[[ PAGE EXTRACT open ]]

Prajavani (Kannada:Voice of the People) is a leading Kannada-language broadsheet daily newspaper published in Karnataka, India. Having a readership of over 2.01 million, it is one of the largest circulated newspapers in the state.

History and ownership
Prajavani was founded in 1948 in Bangalore by K.N. Guruswamy. The Printers (Mysore) Private Limited, the company which owns the newspaper, continues to be privately held by members of the founding family.

Stance
Prajavani (PV) has a history of being a politically independent newspaper, although it tends to opine with a liberal tilt. It is known for espousing the causes of Dalits, encouraging women's empowerment and taking pro-poor positions on economic issues. It has managed to maintain an independent position, despite an increasingly polarized media landscape in Karnataka. Prajavani uses the tagline "the most trusted Kannada daily newspaper", which appears below its masthead.

[[ PAGE EXTRACT closed ]]

TASK LIST:
(a) According to the Prajavani article, who founded the newspaper, and in what year?
(b) In the rows, begin at the line containing "on x-tick-label-6: 1.5." and stop after the line containing "Looking at the image, I should click on (1320, 740).". Duplicate those lines with no changes.
The rows below have no connection to the Prajavani article.

[[ STORED DATA open ]]

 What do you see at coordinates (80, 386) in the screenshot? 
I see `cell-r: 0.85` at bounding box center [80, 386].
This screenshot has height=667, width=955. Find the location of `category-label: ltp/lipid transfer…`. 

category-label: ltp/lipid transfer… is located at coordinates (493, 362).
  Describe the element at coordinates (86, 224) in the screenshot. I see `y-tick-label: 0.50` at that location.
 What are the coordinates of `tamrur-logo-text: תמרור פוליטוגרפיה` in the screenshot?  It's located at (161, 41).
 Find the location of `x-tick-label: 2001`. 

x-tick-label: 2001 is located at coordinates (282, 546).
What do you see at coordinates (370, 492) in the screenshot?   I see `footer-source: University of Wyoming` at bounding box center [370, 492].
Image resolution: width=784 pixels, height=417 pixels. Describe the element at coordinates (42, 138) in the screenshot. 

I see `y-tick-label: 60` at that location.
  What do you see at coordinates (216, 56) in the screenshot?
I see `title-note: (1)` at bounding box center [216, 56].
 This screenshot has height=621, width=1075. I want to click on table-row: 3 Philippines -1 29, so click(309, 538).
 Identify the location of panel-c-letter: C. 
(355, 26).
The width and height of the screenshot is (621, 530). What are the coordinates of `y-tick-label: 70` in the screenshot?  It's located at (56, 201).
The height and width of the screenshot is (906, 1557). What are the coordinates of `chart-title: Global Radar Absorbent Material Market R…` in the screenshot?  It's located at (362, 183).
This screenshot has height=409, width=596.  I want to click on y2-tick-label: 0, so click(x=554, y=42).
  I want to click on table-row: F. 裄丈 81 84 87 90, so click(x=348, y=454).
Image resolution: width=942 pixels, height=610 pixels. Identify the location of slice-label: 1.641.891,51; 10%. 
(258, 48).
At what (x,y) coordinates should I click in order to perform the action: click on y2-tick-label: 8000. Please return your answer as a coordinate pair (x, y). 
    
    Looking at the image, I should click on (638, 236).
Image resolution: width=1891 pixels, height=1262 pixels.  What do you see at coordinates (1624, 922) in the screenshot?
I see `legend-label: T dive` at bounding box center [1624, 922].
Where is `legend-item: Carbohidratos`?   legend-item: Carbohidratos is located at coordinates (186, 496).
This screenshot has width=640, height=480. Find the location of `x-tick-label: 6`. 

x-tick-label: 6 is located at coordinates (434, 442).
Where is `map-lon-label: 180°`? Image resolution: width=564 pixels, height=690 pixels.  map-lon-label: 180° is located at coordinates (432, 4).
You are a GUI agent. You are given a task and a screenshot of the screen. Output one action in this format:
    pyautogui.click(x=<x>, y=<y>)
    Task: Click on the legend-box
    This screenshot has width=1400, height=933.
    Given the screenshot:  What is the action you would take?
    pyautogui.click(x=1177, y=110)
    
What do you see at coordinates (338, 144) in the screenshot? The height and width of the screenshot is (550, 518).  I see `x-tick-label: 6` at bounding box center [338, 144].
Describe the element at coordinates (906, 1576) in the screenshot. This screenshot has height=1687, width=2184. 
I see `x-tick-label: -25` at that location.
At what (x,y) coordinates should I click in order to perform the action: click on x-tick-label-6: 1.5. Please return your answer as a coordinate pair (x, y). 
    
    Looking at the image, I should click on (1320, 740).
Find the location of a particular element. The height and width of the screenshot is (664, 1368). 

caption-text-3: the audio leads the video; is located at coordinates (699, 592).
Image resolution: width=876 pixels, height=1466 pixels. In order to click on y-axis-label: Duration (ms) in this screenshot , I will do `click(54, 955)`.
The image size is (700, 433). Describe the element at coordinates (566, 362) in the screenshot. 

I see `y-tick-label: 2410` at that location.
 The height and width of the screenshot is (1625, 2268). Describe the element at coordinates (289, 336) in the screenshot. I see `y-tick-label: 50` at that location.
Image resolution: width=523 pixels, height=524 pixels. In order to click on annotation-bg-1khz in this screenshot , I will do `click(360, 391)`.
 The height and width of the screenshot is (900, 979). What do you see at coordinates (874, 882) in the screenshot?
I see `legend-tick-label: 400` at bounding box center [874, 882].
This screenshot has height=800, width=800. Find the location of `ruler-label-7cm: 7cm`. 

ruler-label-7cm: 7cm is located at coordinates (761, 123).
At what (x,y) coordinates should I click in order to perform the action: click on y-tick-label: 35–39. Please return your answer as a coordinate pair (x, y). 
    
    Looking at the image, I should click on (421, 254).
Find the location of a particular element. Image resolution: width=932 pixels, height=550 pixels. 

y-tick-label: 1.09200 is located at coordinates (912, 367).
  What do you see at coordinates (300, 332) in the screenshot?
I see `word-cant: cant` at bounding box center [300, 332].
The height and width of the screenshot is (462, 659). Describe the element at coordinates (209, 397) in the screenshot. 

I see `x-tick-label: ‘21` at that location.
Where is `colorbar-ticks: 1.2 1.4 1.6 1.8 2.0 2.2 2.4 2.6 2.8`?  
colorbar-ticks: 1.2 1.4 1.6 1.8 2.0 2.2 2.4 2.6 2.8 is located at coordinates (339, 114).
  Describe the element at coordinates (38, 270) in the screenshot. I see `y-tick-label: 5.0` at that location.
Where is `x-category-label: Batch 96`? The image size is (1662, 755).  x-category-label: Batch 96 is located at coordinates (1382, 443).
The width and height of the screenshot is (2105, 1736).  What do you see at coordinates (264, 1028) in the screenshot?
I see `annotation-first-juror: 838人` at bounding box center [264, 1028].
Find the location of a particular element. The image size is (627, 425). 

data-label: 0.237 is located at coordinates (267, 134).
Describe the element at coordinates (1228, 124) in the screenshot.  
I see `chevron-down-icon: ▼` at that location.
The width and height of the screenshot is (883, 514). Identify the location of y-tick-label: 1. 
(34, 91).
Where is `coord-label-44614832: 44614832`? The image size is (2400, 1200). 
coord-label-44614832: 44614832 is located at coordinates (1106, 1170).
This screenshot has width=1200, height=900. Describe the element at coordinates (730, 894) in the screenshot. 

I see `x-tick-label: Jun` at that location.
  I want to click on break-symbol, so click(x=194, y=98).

[[ STORED DATA closed ]]

ANSWERS TO THE EXERCISES:
(a) K.N. Guruswamy founded Prajavani in 1948.

(b)
At what (x,y) coordinates should I click in order to perform the action: click on x-tick-label-6: 1.5. Please return your answer as a coordinate pair (x, y). 
    
    Looking at the image, I should click on (1320, 740).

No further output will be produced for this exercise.